Richard A. Brown, the Queens district attorney, who prosecuted some of the first cases against the gang, said, ''They have never hesitated to use violence to settle a personal score, to extort a small businessman or to commit a robbery.”

In court documents, sworn statements, and interviews with investigators, a portrait of the crew emerged. They were brazen hoodlums attracted to all types of crime -- bank robbery, loan-sharking, arson, extortion, drug dealing, gambling and murder. Crew members were sophisticated in that they knew how to gauge police response times (by calling 911 outside houses they planned to rob).

They also were wantonly vicious -- capable of shooting a woman in the stomach while she was pregnant with a crew member’s child after  she refused to get an abortion.

Baldo Amato
Baldo Amato

Prosecutors in court described the murders of two drug dealers, John Ruisi and Steven Pagnozzi, as perhaps the most brutal of the Giannini crew's crimes.

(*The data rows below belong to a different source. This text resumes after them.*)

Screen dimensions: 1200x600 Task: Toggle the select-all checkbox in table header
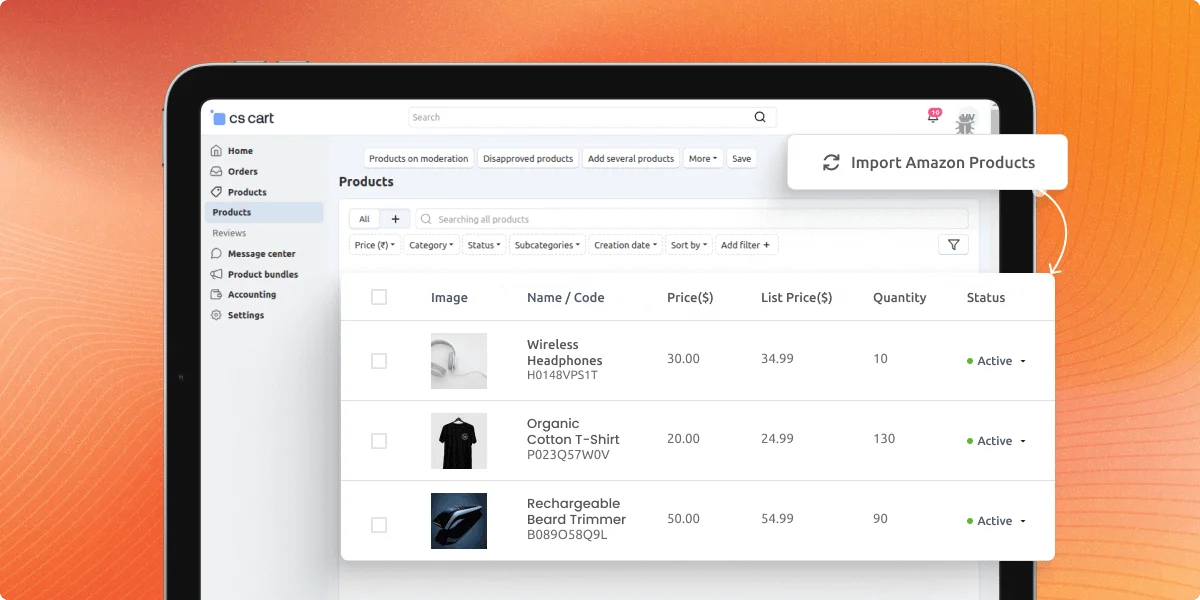tap(379, 297)
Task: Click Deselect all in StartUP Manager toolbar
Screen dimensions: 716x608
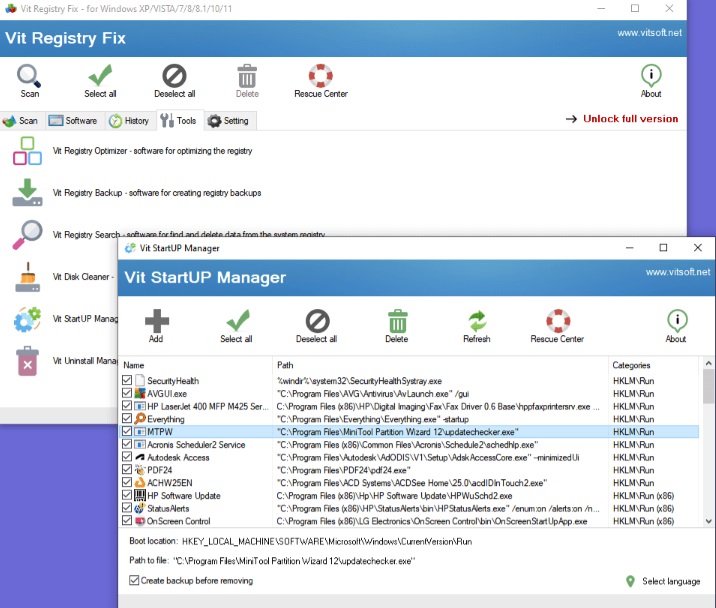Action: [x=317, y=322]
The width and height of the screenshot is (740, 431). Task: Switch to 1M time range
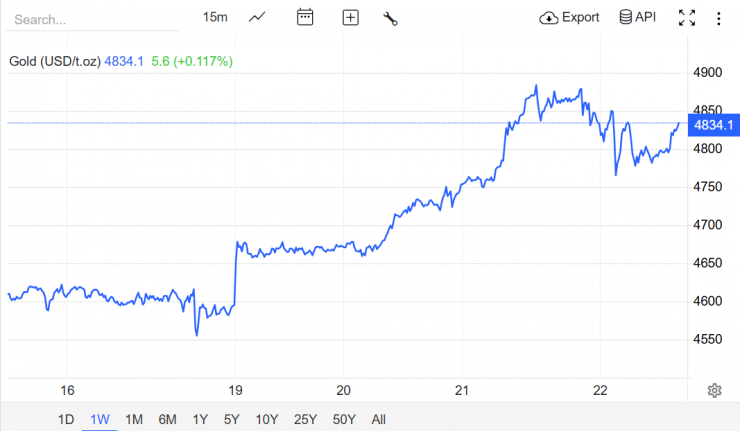tap(134, 419)
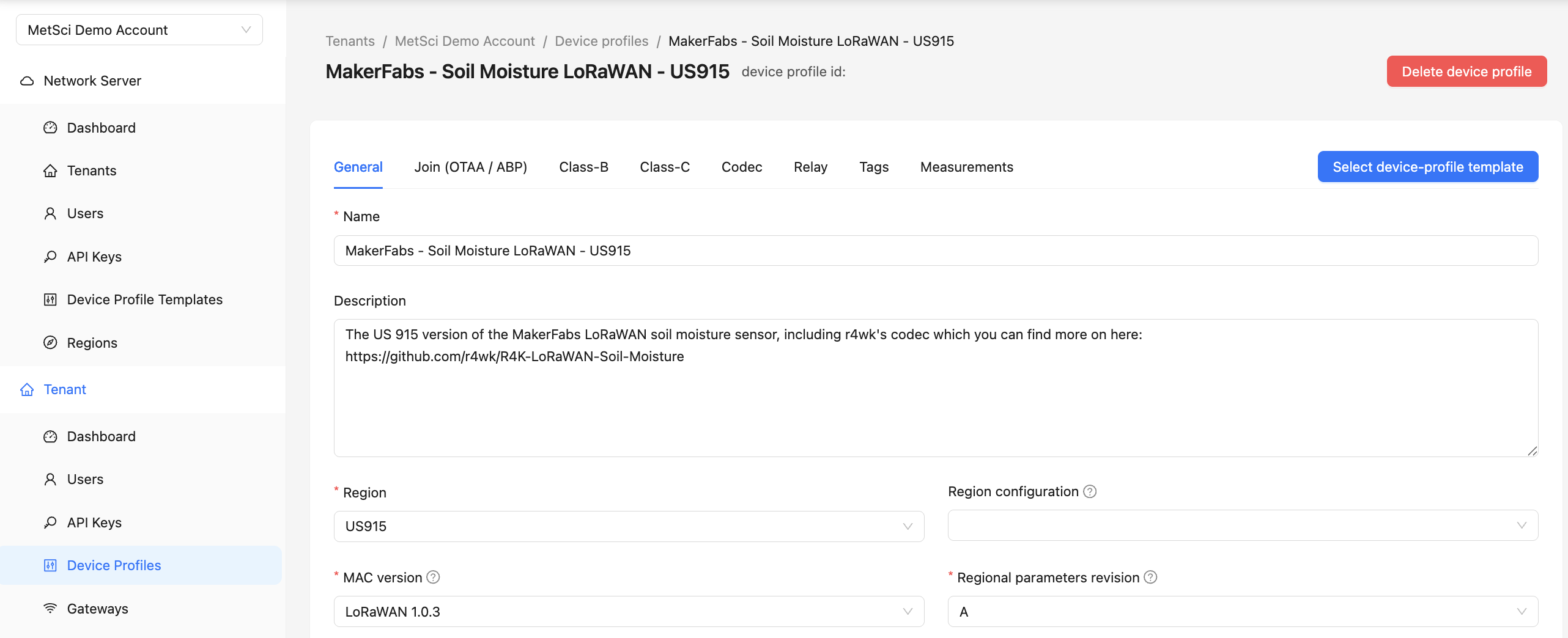Image resolution: width=1568 pixels, height=638 pixels.
Task: Select the Regions compass icon
Action: [x=51, y=342]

On Jan. 8, 1992, Ruisi and Pagnozzi were lured to the Giannini social club, where the crew planned to force them to reveal the location of their stash of marijuana. When the men refused to speak, they were each shot in the head. Members of the crew stuffed the two bodies into plastic garbage bags, loaded them onto Ruisi's truck, and drove them to Greenpoint, Brooklyn, where crew member Anthony Sciacca doused them with gasoline and set them on fire. Sciacca later told other gang members that Ruisi, though shot in the head, had still been alive, and apparently had been roused to consciousness when the cold gasoline hit his skin.

While the crew frequently worked with the Bonanno crime family, it was largely a freelance operation. ''They were … per diem wise guys,'' said one defense lawyer. ''A little Colombo. A little Bonanno. The Gambinos needed a leg broken -- they'd do that, too."

In November 1992, three crew members joined forces with Vito Guzzo, a Colombo associate, to kill Colombo soldier Vincent Ricciardo. Wearing Halloween masks, the gunmen cut off Ricciardo's car on a quiet street in Queens and fired dozens of rounds at him at point blank range. (He survived the shooting.)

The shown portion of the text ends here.